__Exercise instructions__. The required output is the lines below from the line containing "[Open chat] (971, 1797)" to the line containing "Reviews (968, 91)", inclusive, retyped exactly. No other lines belong in it.

__Excerpted data__.

⟨

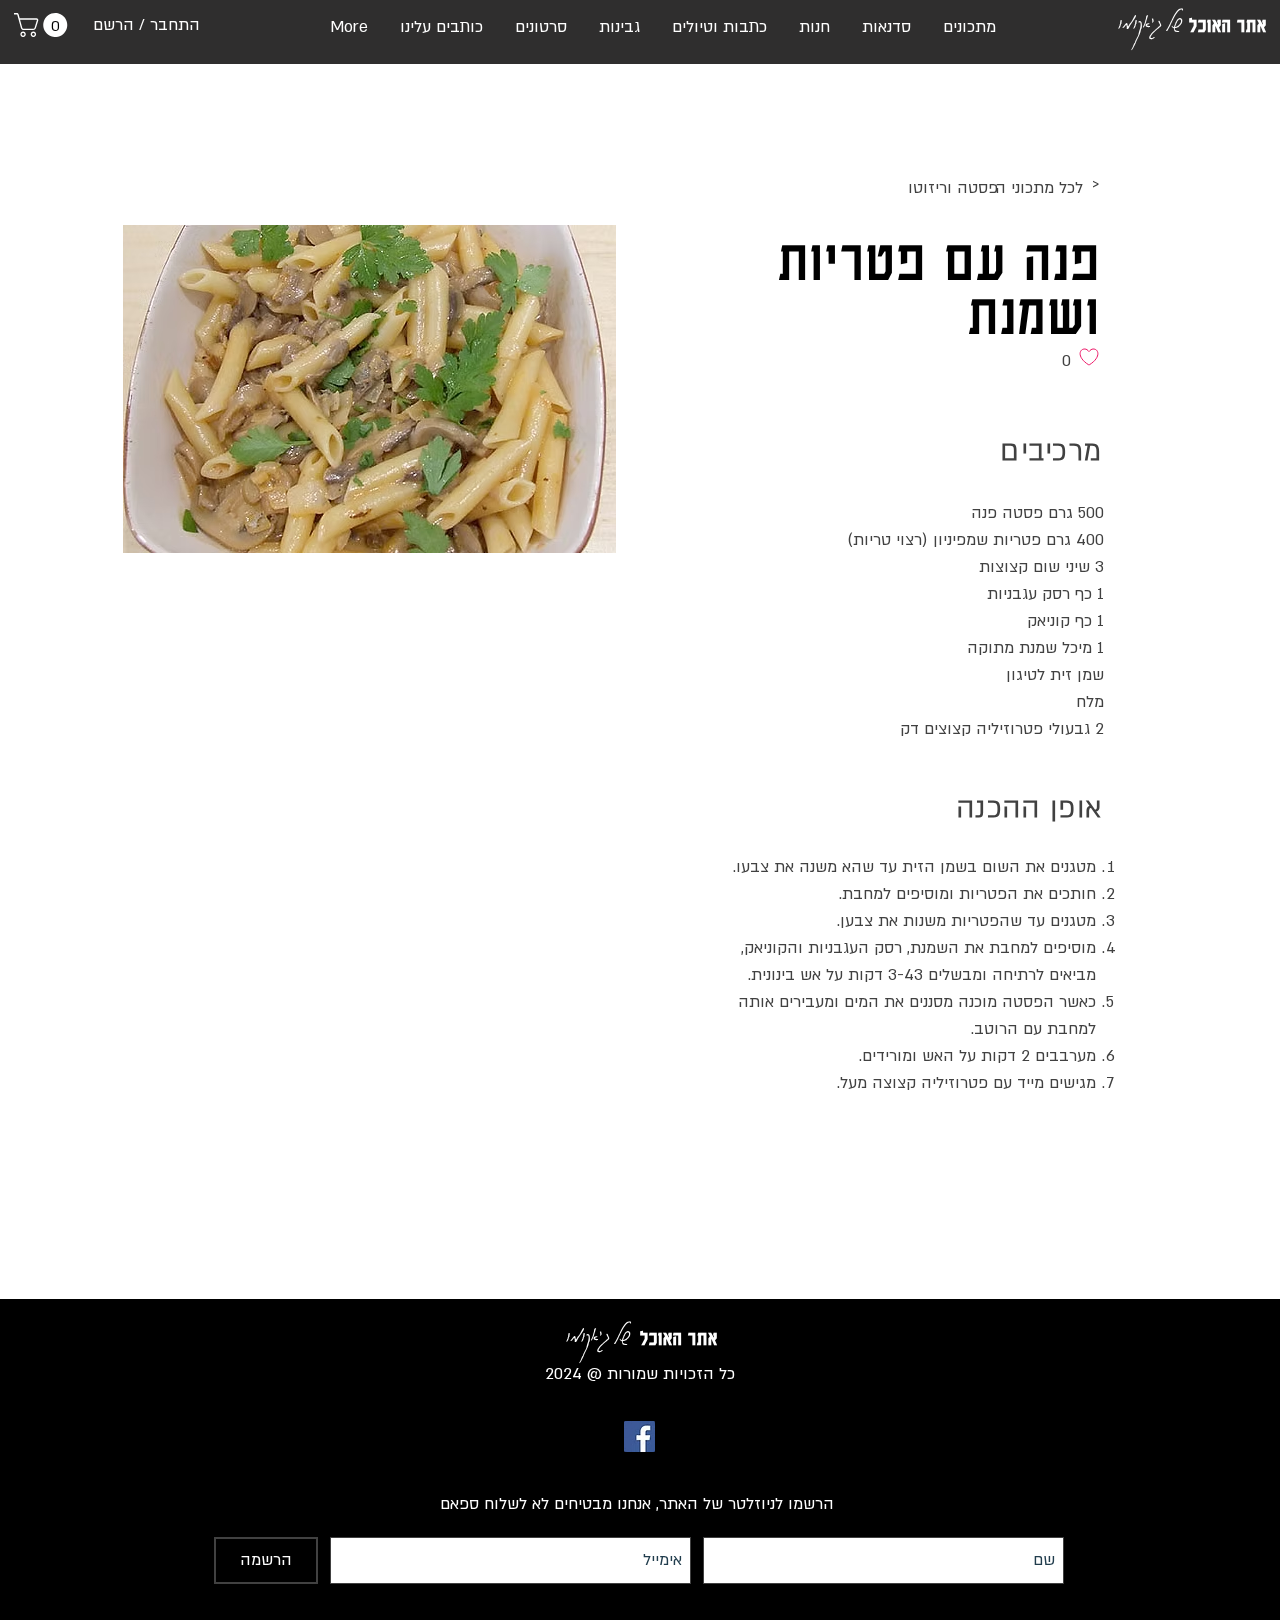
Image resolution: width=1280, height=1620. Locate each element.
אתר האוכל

⟩
⟨

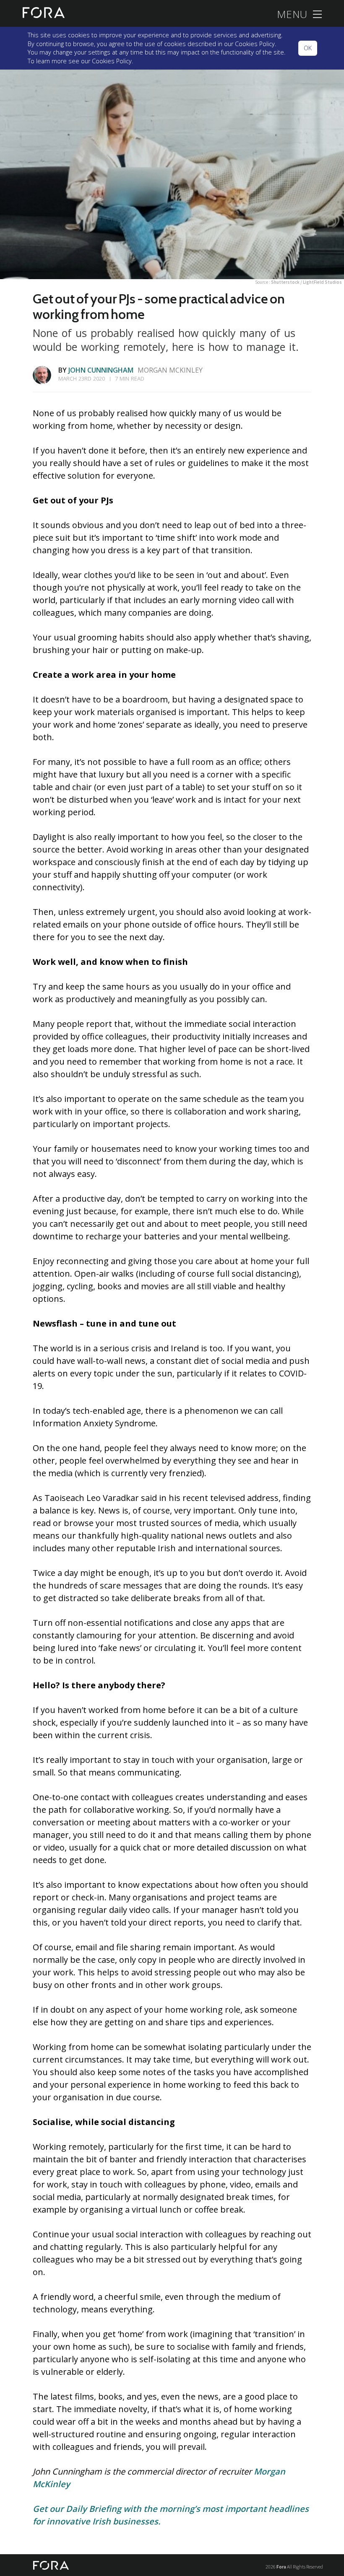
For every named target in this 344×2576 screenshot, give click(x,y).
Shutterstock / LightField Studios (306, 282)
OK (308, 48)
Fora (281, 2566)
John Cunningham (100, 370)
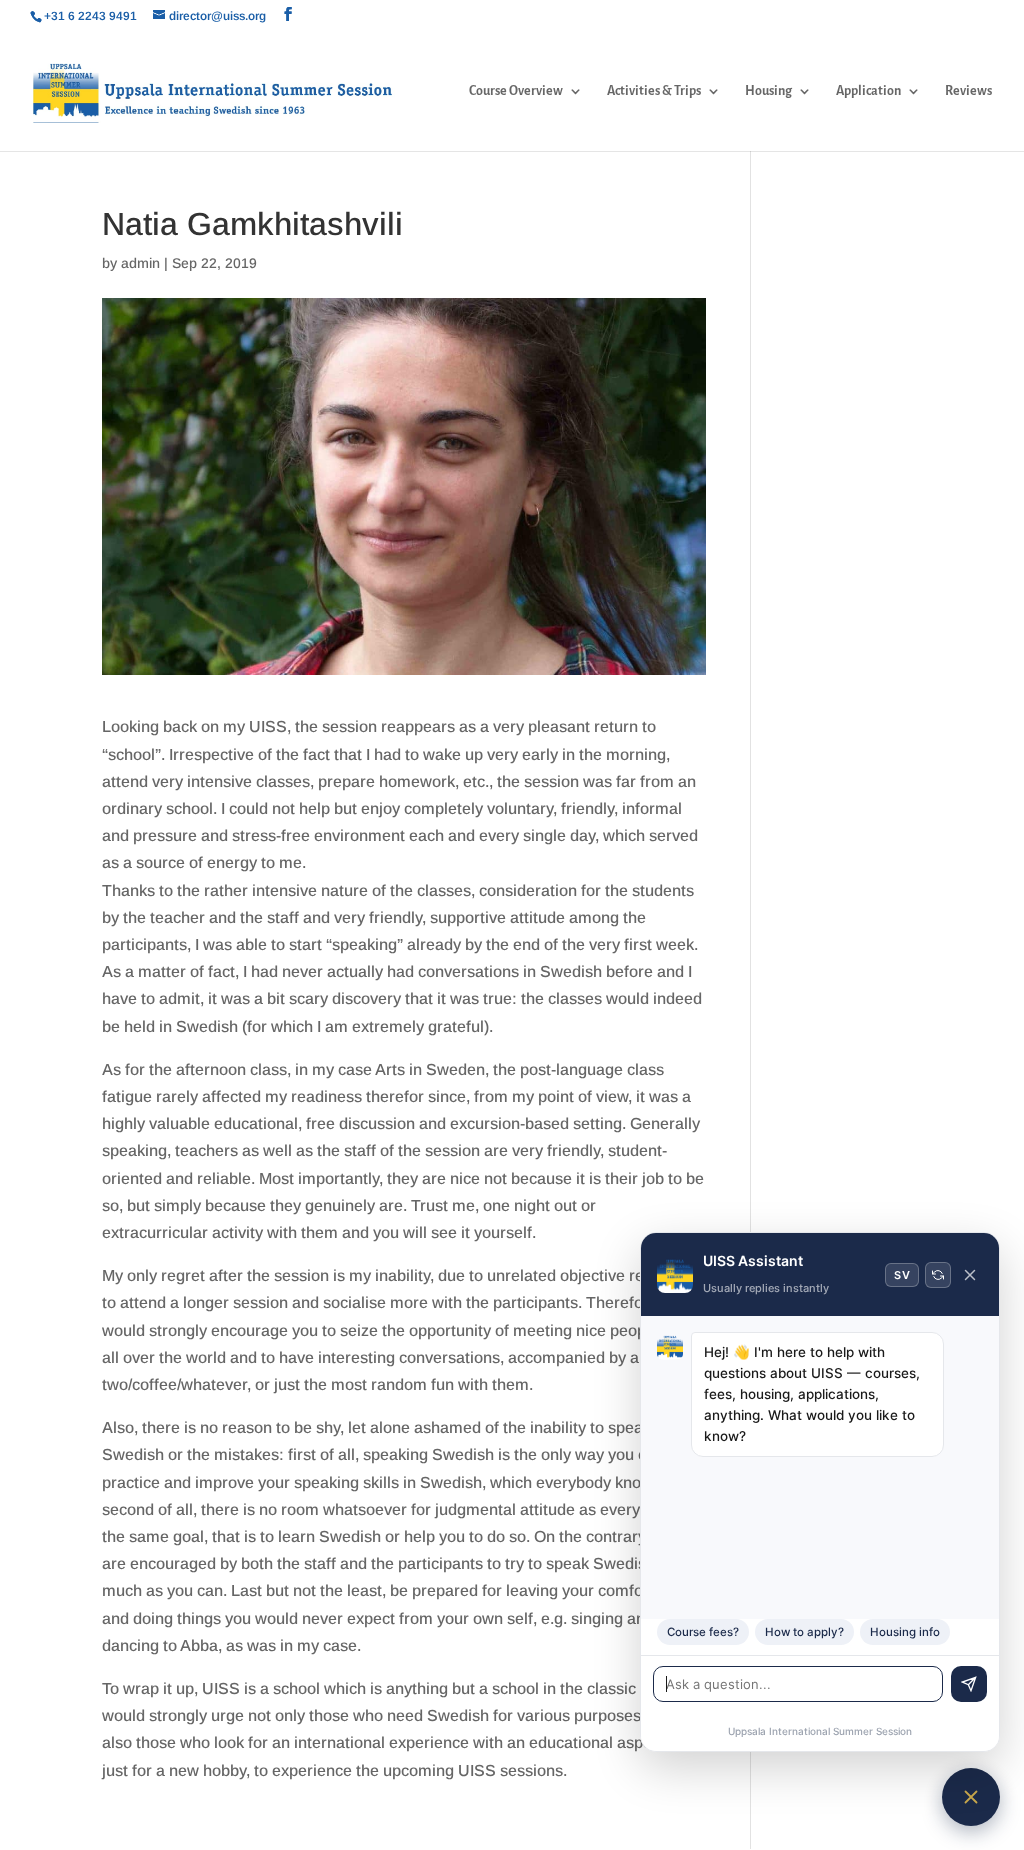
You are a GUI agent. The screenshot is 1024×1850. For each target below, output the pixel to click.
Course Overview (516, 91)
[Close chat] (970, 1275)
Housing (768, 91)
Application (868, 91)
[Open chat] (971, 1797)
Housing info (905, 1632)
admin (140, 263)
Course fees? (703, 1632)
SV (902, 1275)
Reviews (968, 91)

⟩

__Output below__.
[Open chat] (971, 1797)
Housing info (905, 1632)
admin (140, 263)
Course fees? (703, 1632)
SV (902, 1275)
Reviews (968, 91)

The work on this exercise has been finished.